> _TEXT BLOCK_:
◇ ◇ ◇ ◇ ◇ ◇ ◇

Investigated does not mean proven. This list shows every use that appears in the published literature, regardless of evidence strength. See the grade matrix above for which ones have actually held up.

  • Cancer cachexia (NSCLC, colorectal, NHL, CLL, breast) — lean body mass endpoint

    Phase 3 LBM endpoint met (POWER1/POWER2, 2013); muscle-function endpoint failed; FDA did not approve

  • Cancer cachexia — muscle function / physical performance endpoint

    Failed Phase 3 co-primary (stair climb power)

  • Sarcopenia in healthy elderly and postmenopausal women

    Phase 2 positive (Dalton 2011); development discontinued

  • Stress urinary incontinence in postmenopausal women

    Phase 3 ASTRID active on ClinicalTrials.gov (sponsor Veru) as of April 2026; no published efficacy readout

  • AR+ triple-negative and AR+/ER+ metastatic breast cancer

    Open-label and Phase 2 program continues under Veru; no published Phase 3 efficacy readout

  • Osteoporosis / fracture healing

    Preclinical only (Komrakova 2020 aged-male rat model; Roch 2020 ovariectomized rat)

  • Insulin sensitivity / metabolic syndrome adjunct

    Phase 2 metabolic signal (Dalton 2011); no dedicated trial

  • Pharmacokinetic drug-drug interactions

    Characterized versus itraconazole, rifampin, probenecid, celecoxib, rosuvastatin (Nanda 2016)

  • Anti-doping detection and metabolite mapping

    In vitro and in vivo human metabolism characterized (Sobolevsky 2024, Drug Test Anal)

  • Recreational muscle gain in healthy resistance-trained adults

    No randomized trial in this population has ever been published

§ The honest gaps

What we don’t
know yet.

Every peptide page on this site is required to include this section. Absence of evidence is information. If we don’t flag the gaps, we’re lying by omission.

  • !

    Why the Phase 3 POWER1/POWER2 trials met the lean-body-mass endpoint but failed the stair-climb-power endpoint is still debated — whether it reflects a genuine dissociation between body composition and functional capacity at the tested dose range, a study-design issue in how function was measured in NSCLC cachexia patients, or a ceiling effect from concurrent cancer therapy. Dubois 2021 reviewed the candidate explanations without resolving them.

  • !

    The ASTRID Phase 3 SUI efficacy result is not yet public. The mechanism (AR-driven pelvic-floor muscle mass restoration) is biologically grounded, but whether it produces an incontinence-episode-rate benefit that survives blinded assessment is an open empirical question as of April 2026.

  • !

◇ ◇ ◇ ◇ ◇ ◇ ◇

> _INFORMATION SUPPLIED_:

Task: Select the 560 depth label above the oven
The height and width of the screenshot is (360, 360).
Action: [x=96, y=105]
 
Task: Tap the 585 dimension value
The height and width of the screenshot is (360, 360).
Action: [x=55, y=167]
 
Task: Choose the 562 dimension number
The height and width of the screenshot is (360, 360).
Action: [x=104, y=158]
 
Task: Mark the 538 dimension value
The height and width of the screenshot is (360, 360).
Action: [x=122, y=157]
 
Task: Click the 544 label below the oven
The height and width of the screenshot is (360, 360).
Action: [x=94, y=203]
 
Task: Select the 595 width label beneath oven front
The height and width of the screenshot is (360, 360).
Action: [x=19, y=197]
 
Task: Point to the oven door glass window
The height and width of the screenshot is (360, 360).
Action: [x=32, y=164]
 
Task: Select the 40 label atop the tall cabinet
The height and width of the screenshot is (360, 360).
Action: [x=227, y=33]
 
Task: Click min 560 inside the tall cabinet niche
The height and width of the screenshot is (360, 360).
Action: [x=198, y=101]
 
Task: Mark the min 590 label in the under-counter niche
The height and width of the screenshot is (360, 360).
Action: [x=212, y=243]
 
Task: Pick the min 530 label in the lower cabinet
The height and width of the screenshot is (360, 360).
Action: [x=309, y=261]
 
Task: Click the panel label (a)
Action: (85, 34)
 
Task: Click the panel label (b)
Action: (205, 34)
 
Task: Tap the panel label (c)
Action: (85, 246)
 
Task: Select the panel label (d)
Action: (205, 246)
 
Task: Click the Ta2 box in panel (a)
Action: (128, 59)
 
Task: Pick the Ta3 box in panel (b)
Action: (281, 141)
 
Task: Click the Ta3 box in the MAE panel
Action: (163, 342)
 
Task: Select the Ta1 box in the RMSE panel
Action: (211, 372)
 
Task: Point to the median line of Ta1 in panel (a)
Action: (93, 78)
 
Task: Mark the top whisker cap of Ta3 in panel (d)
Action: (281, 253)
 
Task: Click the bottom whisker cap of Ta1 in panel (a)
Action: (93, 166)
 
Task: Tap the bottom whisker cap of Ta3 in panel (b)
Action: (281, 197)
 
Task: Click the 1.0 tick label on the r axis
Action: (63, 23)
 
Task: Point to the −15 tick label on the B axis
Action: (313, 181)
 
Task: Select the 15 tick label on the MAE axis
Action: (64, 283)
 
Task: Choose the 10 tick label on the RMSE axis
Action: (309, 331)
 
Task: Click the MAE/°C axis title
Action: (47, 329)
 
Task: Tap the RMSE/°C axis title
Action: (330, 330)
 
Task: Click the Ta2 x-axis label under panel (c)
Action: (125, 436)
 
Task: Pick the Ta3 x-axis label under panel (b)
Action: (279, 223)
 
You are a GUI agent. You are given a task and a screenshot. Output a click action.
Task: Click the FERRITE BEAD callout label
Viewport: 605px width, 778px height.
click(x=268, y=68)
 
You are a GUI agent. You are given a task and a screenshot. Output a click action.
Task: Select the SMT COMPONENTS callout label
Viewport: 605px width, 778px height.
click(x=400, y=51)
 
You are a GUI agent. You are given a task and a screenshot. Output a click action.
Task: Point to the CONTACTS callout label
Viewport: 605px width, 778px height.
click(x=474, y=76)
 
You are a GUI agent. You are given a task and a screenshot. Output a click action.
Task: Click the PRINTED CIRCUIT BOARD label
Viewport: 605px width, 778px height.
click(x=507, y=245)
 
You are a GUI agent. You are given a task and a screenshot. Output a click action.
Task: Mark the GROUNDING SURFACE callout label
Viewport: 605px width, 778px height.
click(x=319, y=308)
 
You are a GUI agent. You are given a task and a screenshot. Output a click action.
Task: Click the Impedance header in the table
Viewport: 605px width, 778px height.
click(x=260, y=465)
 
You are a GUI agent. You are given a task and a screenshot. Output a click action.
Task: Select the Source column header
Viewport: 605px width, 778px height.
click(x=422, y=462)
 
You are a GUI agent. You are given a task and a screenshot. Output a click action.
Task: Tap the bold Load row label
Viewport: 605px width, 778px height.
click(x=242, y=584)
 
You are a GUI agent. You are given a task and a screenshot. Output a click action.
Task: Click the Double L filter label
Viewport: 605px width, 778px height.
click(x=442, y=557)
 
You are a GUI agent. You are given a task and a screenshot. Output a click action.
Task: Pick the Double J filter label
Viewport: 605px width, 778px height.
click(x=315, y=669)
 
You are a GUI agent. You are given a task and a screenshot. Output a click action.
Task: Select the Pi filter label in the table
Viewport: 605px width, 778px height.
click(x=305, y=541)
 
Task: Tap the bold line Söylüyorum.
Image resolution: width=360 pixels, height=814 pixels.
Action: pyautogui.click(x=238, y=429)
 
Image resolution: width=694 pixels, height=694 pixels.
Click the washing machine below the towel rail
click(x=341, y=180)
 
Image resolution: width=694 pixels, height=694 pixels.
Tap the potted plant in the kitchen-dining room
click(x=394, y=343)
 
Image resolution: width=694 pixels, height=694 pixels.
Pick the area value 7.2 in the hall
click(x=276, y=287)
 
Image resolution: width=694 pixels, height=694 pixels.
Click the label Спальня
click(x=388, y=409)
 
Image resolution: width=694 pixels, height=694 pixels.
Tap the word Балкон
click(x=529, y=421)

◇ ◇ ◇ ◇ ◇ ◇ ◇

> _TO DO_:
1. In the text on the drug's investigated uses, which company is listed as the sponsor of the Phase 3 ASTRID trial?
2. Carry on the text on the drug's investigated uses from the point where it stops.

> _TASK RESPONSES_:
1. Veru

2.
    Population-level incidence of SARM hepatotoxicity is uncharacterized because exposure occurs almost entirely through unregulated retail supplements of heterogeneous content. The denominator is unknown; the numerator is a growing LiverTox-adjacent case-report series anchored by Bedi 2021.

  • !

    Cardiovascular risk (lipid profile shifts, HDL suppression, LV remodeling) has been measured in the controlled trials at clinical doses over 12–16 weeks and looked modest, but the recreational-use population takes higher doses for longer cycles, and long-exposure cardiovascular data in that pattern does not exist.

  • !

    Long-term HPG-axis recovery in recreational users who run repeated cycles or stack ostarine with other anabolics is not documented in the peer-reviewed literature. Transient on-cycle T and SHBG suppression has been observed in the Phase 2/3 program; post-exposure recovery in the recreational pattern is undocumented.

  • !

    Efficacy in resistance-trained healthy adults — the population that actually buys retail SARMs — has never been tested in a randomized trial. All such claims extrapolate from cachexia / sarcopenia populations where baseline muscle is pathologically low.

  • !

    Product-identity risk: independent testing has repeatedly found that retail "ostarine" supplements contain variable doses, other SARMs, or unrelated anabolic agents. Athletes have been sanctioned for inadvertent exposure; the fraction of retail product that matches label is not well-characterized.

  • !

    The coregulator-recruitment map that would molecularly explain the tissue-selectivity gradient (muscle > bone > prostate > other) is incomplete.

§ On YouTube

What experts and
influencers say.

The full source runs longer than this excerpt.